Philippe d’Aubigny (c. 1166-1236)[2] était un chevalier anglais issu d’une famille d’origine bretonne. Il fut gardien de Guernesey à partir de 1207, puis de Jersey à partir de 1212[3]. Son nom apparaît dans le préambule de la Magna Carta en 1215. Tuteur puis conseiller du roi Henri III (1207-1272), il vint à trois reprises au Levant : en 1221, il arriva à Damiette alors que prenait fin la cinquième croisade, il reprit ensuite la croix en 1228, et en 1234-35 il prépara à nouveau une expédition vers l’Orient et mourut à Jérusalem en 1236. Philippe d’Aubigny incarne l'archétype du croisé zélé et idéaliste[4]. Le chroniqueur anglais, Matthieu Paris, lui consacra plusieurs passages dans la Chronica Major, notamment à sa mort, comme une sorte de court éloge funèbre : « Circa illos dies, nobilis ac Deo devotus in armis strenuus miles Philippus de Albineto, postquam militaverat Deo in Terra Sancta peregrinando pluries, tandem in eadem diem claudens extremum et finem faciens laudabilem, sanctam meruit in Terra Sancta, quod vivus diu desideraverat, sepulturam[5]. »

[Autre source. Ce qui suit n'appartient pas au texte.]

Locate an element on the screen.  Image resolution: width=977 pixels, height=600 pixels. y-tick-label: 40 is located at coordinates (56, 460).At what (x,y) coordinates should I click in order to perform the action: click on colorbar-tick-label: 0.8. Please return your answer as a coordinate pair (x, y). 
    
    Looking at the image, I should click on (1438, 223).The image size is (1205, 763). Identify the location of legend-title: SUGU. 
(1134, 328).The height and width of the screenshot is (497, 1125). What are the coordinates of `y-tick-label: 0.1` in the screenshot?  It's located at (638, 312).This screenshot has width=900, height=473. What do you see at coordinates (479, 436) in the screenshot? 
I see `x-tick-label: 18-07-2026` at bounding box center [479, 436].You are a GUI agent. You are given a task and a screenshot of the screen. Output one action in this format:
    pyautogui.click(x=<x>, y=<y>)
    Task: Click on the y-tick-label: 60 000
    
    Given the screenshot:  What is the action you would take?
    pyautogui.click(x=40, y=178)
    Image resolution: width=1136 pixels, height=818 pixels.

C’est grâce à Matthieu Paris que l’on connaît la date du décès ; la tombe a dû être réalisée au même moment, comme le confirme l’analyse paléographique. De plus, c’est la décennie pendant laquelle Jérusalem revient aux mains des Francs, après le traité de Jaffa de 1229. Alors que l’intérieur de la basilique du Saint-Sépulcre était la nécropole des rois latins de Jérusalem, le parvis semble avoir accueilli d’autres tombes, mais seule celle de Philippe d’Aubigny portait une épitaphe.